Part of a data file:
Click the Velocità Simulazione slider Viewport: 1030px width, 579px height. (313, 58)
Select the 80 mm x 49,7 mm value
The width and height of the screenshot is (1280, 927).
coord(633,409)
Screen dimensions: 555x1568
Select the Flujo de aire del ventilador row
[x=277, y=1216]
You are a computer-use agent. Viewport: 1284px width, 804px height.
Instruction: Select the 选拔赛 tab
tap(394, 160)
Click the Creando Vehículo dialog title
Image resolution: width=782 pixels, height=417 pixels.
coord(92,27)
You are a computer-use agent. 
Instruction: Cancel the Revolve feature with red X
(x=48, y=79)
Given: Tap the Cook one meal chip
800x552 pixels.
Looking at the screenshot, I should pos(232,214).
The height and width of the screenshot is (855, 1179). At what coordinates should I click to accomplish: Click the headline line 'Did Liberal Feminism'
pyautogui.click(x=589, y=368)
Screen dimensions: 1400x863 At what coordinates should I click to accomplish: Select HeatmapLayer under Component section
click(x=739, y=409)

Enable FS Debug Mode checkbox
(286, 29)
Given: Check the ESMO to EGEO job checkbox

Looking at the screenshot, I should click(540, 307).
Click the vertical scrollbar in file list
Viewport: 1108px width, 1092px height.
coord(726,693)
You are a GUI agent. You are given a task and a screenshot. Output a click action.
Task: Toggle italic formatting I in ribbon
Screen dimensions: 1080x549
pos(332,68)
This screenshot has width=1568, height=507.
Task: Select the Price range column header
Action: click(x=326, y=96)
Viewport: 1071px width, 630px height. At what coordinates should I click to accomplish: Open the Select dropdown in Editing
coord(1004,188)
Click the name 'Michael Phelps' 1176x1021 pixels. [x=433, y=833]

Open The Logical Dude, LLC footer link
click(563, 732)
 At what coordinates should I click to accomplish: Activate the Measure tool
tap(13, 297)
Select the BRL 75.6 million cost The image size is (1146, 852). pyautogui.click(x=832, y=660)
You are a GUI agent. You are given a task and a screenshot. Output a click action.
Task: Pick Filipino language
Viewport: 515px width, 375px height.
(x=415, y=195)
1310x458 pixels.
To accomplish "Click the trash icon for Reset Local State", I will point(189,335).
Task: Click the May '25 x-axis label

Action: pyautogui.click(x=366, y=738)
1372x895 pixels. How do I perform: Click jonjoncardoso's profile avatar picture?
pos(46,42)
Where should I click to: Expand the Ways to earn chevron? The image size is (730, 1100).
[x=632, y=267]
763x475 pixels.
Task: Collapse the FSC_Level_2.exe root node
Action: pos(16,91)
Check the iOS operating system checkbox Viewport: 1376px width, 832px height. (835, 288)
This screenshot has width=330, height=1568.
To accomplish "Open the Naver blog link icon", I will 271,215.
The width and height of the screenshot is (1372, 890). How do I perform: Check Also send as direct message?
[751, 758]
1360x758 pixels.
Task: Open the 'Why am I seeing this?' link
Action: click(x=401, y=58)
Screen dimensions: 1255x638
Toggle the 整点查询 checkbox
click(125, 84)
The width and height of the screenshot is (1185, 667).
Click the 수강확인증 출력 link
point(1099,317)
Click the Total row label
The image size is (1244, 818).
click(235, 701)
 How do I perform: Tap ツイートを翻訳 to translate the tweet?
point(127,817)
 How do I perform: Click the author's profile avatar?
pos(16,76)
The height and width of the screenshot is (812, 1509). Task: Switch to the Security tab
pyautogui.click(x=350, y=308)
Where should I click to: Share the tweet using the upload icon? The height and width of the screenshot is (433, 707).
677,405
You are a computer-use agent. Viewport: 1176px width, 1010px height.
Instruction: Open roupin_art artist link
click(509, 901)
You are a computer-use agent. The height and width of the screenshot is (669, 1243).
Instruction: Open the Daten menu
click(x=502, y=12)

- [Required task]:
Arrange every line of the data above as a Markdown table with the columns Row and Line. Number the rows in order and omit blank lines.

- [Right answer]:
| Row | Line |
|---|---|
| 1 | Click the Velocità Simulazione slider Viewport: 1030px width, 579px height. (313, 58) |
| 2 | Select the 80 mm x 49,7 mm value |
| 3 | The width and height of the screenshot is (1280, 927). |
| 4 | coord(633,409) |
| 5 | Screen dimensions: 555x1568 |
| 6 | Select the Flujo de aire del ventilador row |
| 7 | [x=277, y=1216] |
| 8 | You are a computer-use agent. Viewport: 1284px width, 804px height. |
| 9 | Instruction: Select the 选拔赛 tab |
| 10 | tap(394, 160) |
| 11 | Click the Creando Vehículo dialog title |
| 12 | Image resolution: width=782 pixels, height=417 pixels. |
| 13 | coord(92,27) |
| 14 | You are a computer-use agent.  |
| 15 | Instruction: Cancel the Revolve feature with red X |
| 16 | (x=48, y=79) |
| 17 | Given: Tap the Cook one meal chip |
| 18 | 800x552 pixels. |
| 19 | Looking at the screenshot, I should pos(232,214). |
| 20 | The height and width of the screenshot is (855, 1179). At what coordinates should I click to accomplish: Click the headline line 'Did Liberal Feminism' |
| 21 | pyautogui.click(x=589, y=368) |
| 22 | Screen dimensions: 1400x863 At what coordinates should I click to accomplish: Select HeatmapLayer under Component section |
| 23 | click(x=739, y=409) |
| 24 | Enable FS Debug Mode checkbox |
| 25 | (286, 29) |
| 26 | Given: Check the ESMO to EGEO job checkbox |
| 27 | Looking at the screenshot, I should click(540, 307). |
| 28 | Click the vertical scrollbar in file list |
| 29 | Viewport: 1108px width, 1092px height. |
| 30 | coord(726,693) |
| 31 | You are a GUI agent. You are given a task and a screenshot. Output a click action. |
| 32 | Task: Toggle italic formatting I in ribbon |
| 33 | Screen dimensions: 1080x549 |
| 34 | pos(332,68) |
| 35 | This screenshot has width=1568, height=507. |
| 36 | Task: Select the Price range column header |
| 37 | Action: click(x=326, y=96) |
| 38 | Viewport: 1071px width, 630px height. At what coordinates should I click to accomplish: Open the Select dropdown in Editing |
| 39 | coord(1004,188) |
| 40 | Click the name 'Michael Phelps' 1176x1021 pixels. [x=433, y=833] |
| 41 | Open The Logical Dude, LLC footer link |
| 42 | click(563, 732) |
| 43 |  At what coordinates should I click to accomplish: Activate the Measure tool |
| 44 | tap(13, 297) |
| 45 | Select the BRL 75.6 million cost The image size is (1146, 852). pyautogui.click(x=832, y=660) |
| 46 | You are a GUI agent. You are given a task and a screenshot. Output a click action. |
| 47 | Task: Pick Filipino language |
| 48 | Viewport: 515px width, 375px height. |
| 49 | (x=415, y=195) |
| 50 | 1310x458 pixels. |
| 51 | To accomplish "Click the trash icon for Reset Local State", I will point(189,335). |
| 52 | Task: Click the May '25 x-axis label |
| 53 | Action: pyautogui.click(x=366, y=738) |
| 54 | 1372x895 pixels. How do I perform: Click jonjoncardoso's profile avatar picture? |
| 55 | pos(46,42) |
| 56 | Where should I click to: Expand the Ways to earn chevron? The image size is (730, 1100). |
| 57 | [x=632, y=267] |
| 58 | 763x475 pixels. |
| 59 | Task: Collapse the FSC_Level_2.exe root node |
| 60 | Action: pos(16,91) |
| 61 | Check the iOS operating system checkbox Viewport: 1376px width, 832px height. (835, 288) |
| 62 | This screenshot has width=330, height=1568. |
| 63 | To accomplish "Open the Naver blog link icon", I will 271,215. |
| 64 | The width and height of the screenshot is (1372, 890). How do I perform: Check Also send as direct message? |
| 65 | [751, 758] |
| 66 | 1360x758 pixels. |
| 67 | Task: Open the 'Why am I seeing this?' link |
| 68 | Action: click(x=401, y=58) |
| 69 | Screen dimensions: 1255x638 |
| 70 | Toggle the 整点查询 checkbox |
| 71 | click(125, 84) |
| 72 | The width and height of the screenshot is (1185, 667). |
| 73 | Click the 수강확인증 출력 link |
| 74 | point(1099,317) |
| 75 | Click the Total row label |
| 76 | The image size is (1244, 818). |
| 77 | click(235, 701) |
| 78 |  How do I perform: Tap ツイートを翻訳 to translate the tweet? |
| 79 | point(127,817) |
| 80 |  How do I perform: Click the author's profile avatar? |
| 81 | pos(16,76) |
| 82 | The height and width of the screenshot is (812, 1509). Task: Switch to the Security tab |
| 83 | pyautogui.click(x=350, y=308) |
| 84 | Where should I click to: Share the tweet using the upload icon? The height and width of the screenshot is (433, 707). |
| 85 | 677,405 |
| 86 | You are a computer-use agent. Viewport: 1176px width, 1010px height. |
| 87 | Instruction: Open roupin_art artist link |
| 88 | click(509, 901) |
| 89 | You are a computer-use agent. The height and width of the screenshot is (669, 1243). |
| 90 | Instruction: Open the Daten menu |
| 91 | click(x=502, y=12) |